Democratic Congressman says the GOP is officially taking its cues and its money from Marjorie Taylor Greene now
Rep. Sean Patrick Maloney (D-NY)

MSNBC's Nicolle Wallace addressed the sad inability for the Republican Party to govern effectively because they have to balance fake battles to appease the far-right with bipartisan negotiation.

In one segment with Wallace, Politico reporter Eugene Daniels explained that President Joe Biden is genuinely trying to be bipartisan while holding meetings with Republicans, but in public, they say one thing for the cameras while they're saying another to Biden.

It's a problem that Rep. Sean Patrick Maloney (D-NY) said he sees firsthand while attempting to govern. He and Wallace referenced a tweet that Rep. Marjorie Taylor Greene (R-GA) posted calling Black Lives Matter the most powerful "domestic terrorist group in the United States." Republicans have dutifully fallen in line behind her.

"The point is whether voices like Marjorie Taylor Greene's are driving the decision-making in the Republican caucus, and there's proof that they are," he explained, recalling the 199 Republicans who supported keeping her on the Education Committee. "They had a chance to do the right thing, right? They just took $175,000 from her because she's raising all the money. So, the point is they are taking their cue from Marjorie Taylor Greene, taking their money from Marjorie Taylor Greene. That's the difference between trying to say there's a person saying crazy things and a whole political caucus, one major political party going down the dark roads of racism and conspiracy theories and all the things we now know she promotes."

Wallace agreed, noting that people could simply say they're "crazy" and that they can have their 8:00 p.m. Fox News talk hour, "but they're legislating at a really fast pace. We've covered for weeks the voter suppression laws, 108 of them in total. We've been talking today about laws to criminalize protests when all the violence really was on the right-wing extremists, and 97.7 of the Black Lives Matter protests were peaceful. It's no longer about dismantling the lies to you and your colleagues, you have to slow and stop the policymaking in response to the lies. How do you do that?"

The congressman noted that the one positive is that Democrats have the ability to govern while Republicans have collapsed on their fainting couches.

"While they seek to divide Americans, we are delivering for Americans, we are putting checks in people's pockets, shots in people's arms, hundreds of billions going to middle-class families trying to pay health insurance premiums, trying to put food on the table, keep their small business afloat," said Maloney. "We have to combat the other side's efforts to engage in gerrymandering in this desperate hope that their extremism can still cobble together a majority in the house. I think one more point, we should not deceive ourselves that the politics of this can be difficult. We are the party of John Lewis, right? We know that when we start to march across one of these bridges on the road to civil rights, there can be people on the other side with barking dogs and fire hoses and billy clubs. It's our job not to just walk blindly into that violence, but to understand the risks and to be smart about it so that we prevail and maintain the capacity to keep doing these good things we're doing for the American people."

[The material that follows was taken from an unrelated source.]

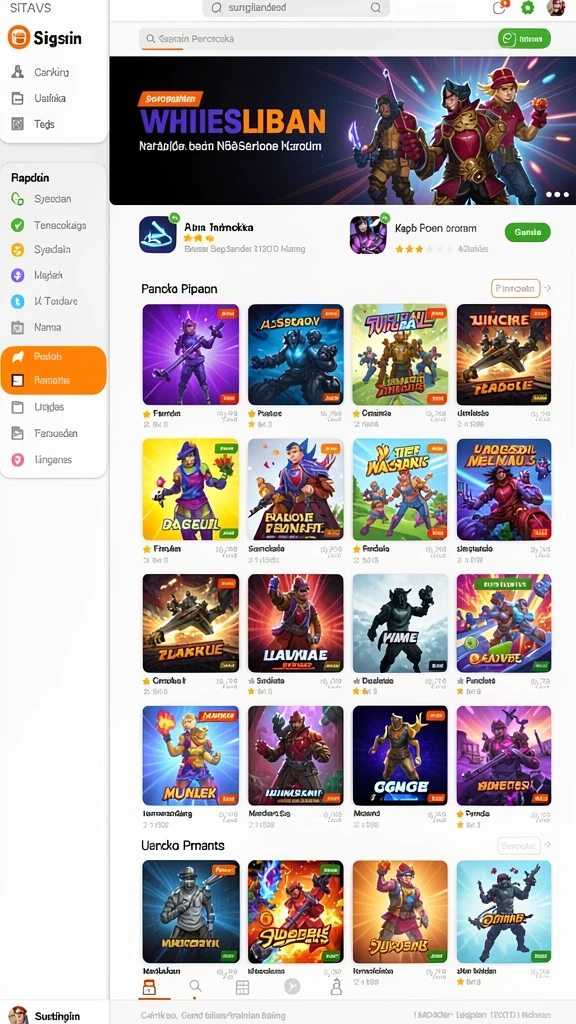Open the Pincoan outlined button beside Pancko Pipaon
The width and height of the screenshot is (576, 1024).
coord(515,288)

Daniels asked Maloney if he and other Democrats would be willing to outright expel Greene, and the congressman confessed that he would be curious in talking about it. However, "I'm not going to take Kevin McCarthy off the hook." He also said that he thinks it's an issue for her district, why they'd want a member of Congress who has no power to help them.

"If there was a member on our side, there would be consequences. Let's remember, in the past they did discipline members like Steve King, so what has changed?" asked Maloney. "Why do they embrace a woman like Marjorie Taylor Greene, when they gave more criticism and more grief to someone like Liz Cheney, who committed the sin of saying the insurrection was wrong and Donald Trump had something to do with it. I don't want to let them off the hook. I think they should take responsibility for this."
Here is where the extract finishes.